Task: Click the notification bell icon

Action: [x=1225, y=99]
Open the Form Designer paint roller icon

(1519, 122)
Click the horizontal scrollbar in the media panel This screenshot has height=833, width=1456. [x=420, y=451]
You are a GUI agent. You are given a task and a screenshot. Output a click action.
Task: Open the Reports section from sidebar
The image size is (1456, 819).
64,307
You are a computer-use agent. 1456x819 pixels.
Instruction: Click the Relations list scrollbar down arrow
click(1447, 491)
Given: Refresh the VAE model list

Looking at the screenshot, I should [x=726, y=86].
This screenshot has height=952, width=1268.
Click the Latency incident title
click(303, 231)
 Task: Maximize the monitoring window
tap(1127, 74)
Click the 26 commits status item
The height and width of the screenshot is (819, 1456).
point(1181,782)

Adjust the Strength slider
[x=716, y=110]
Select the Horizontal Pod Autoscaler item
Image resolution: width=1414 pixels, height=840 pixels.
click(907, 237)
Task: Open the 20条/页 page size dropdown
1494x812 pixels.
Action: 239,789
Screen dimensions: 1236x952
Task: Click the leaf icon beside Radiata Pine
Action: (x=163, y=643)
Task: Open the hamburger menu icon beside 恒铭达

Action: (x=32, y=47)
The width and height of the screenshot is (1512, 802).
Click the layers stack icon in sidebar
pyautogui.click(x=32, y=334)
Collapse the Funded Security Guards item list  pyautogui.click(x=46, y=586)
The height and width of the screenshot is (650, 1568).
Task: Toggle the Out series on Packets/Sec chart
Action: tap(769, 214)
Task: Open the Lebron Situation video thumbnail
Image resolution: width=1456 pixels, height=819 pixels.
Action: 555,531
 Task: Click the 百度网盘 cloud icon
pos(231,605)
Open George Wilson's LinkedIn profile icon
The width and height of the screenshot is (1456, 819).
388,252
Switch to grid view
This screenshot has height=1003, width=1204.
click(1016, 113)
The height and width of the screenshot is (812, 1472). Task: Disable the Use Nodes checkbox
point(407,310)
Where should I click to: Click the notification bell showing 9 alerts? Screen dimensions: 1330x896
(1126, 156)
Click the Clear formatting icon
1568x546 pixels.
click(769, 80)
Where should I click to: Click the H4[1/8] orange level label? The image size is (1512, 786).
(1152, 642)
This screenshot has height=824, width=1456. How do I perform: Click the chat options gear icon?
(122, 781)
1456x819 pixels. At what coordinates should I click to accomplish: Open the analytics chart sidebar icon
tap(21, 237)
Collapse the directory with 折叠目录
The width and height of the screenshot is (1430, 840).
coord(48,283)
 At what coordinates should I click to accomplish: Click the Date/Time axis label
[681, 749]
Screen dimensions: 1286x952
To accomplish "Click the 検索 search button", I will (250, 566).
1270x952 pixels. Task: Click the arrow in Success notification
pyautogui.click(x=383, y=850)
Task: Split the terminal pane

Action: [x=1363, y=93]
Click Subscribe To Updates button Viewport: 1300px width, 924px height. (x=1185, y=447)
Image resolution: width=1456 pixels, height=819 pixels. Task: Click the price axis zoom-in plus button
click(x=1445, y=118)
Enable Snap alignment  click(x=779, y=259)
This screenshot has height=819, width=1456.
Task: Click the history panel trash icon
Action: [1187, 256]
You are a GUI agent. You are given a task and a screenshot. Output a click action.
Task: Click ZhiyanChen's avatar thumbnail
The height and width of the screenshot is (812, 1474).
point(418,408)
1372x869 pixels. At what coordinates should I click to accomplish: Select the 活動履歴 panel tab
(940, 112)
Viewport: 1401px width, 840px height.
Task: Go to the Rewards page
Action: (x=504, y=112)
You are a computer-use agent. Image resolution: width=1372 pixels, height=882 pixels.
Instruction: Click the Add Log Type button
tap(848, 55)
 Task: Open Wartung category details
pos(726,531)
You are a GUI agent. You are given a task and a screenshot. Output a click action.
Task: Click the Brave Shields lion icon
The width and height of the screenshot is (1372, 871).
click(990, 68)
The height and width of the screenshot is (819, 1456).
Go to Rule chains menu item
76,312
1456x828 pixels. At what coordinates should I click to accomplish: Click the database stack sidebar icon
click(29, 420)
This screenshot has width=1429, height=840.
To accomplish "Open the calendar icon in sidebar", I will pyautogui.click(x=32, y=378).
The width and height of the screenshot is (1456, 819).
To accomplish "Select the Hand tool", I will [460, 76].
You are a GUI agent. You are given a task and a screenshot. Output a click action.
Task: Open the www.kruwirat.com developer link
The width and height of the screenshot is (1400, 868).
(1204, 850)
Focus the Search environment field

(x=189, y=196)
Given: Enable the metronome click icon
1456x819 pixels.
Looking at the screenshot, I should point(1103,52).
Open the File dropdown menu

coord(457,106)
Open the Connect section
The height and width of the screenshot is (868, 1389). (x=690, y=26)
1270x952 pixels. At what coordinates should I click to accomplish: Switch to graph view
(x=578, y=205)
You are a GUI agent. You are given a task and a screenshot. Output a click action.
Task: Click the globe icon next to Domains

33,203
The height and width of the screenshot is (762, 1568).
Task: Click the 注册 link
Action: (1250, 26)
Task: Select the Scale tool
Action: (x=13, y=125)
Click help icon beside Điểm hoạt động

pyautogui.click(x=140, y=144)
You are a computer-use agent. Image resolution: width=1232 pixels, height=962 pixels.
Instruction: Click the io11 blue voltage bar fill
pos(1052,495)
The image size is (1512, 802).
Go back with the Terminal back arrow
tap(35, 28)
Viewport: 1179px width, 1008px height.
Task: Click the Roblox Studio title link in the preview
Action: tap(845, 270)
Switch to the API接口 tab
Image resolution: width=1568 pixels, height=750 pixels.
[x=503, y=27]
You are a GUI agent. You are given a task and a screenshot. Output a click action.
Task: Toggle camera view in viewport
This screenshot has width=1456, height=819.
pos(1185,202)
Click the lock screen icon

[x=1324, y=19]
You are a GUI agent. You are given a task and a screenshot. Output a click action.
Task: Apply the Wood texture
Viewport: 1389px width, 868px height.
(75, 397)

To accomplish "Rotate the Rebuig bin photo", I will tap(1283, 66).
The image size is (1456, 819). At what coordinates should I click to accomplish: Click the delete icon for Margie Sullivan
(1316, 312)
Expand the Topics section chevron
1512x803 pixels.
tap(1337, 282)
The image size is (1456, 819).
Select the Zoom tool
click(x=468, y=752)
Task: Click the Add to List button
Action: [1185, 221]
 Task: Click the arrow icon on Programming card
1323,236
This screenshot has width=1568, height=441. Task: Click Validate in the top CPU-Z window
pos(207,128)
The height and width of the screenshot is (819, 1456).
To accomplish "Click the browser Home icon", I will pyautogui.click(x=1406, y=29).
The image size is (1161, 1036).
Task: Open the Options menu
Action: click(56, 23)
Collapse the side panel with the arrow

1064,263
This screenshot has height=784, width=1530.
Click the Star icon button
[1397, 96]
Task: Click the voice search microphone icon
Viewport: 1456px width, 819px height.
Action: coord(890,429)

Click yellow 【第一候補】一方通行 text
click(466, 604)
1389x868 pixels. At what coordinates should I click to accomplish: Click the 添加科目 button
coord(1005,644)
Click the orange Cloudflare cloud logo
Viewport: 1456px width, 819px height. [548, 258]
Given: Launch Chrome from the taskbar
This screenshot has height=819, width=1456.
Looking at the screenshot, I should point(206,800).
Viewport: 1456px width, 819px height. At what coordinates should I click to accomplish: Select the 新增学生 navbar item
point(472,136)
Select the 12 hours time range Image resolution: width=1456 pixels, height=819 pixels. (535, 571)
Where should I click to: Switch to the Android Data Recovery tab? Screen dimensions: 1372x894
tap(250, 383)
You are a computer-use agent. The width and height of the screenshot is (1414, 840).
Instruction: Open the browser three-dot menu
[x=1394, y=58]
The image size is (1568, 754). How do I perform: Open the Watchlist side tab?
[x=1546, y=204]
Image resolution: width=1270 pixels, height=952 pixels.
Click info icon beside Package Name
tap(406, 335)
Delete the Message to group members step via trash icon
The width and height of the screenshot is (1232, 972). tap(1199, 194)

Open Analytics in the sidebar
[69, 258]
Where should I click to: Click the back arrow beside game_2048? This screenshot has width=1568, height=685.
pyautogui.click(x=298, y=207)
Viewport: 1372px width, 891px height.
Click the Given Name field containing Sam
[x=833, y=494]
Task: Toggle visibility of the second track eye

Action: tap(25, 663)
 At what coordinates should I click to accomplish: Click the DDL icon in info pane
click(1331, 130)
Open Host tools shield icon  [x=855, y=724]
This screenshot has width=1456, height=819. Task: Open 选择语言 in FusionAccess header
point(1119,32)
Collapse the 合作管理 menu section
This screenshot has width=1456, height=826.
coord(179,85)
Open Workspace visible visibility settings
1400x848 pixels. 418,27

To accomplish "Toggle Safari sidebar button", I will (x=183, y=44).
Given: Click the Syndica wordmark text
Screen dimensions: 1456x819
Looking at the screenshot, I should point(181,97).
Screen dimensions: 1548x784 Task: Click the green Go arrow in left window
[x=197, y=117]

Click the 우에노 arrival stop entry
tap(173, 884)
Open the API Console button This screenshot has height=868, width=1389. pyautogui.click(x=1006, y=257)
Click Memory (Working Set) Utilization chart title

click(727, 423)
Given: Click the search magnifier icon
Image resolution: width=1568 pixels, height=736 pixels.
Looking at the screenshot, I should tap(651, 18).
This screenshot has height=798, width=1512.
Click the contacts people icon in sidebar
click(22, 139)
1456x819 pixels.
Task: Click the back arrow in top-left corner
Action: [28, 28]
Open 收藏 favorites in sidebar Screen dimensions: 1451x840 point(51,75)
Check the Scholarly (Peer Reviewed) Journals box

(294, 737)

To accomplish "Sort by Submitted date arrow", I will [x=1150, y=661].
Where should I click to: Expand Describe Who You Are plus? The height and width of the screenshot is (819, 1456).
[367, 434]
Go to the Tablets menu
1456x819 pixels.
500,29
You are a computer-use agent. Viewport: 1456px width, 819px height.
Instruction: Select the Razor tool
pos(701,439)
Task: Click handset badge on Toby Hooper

==========

_Your assignment_
Check each line of the material above for the string "computer". Please count those that have it and reply with the number only.

_Final answer_
5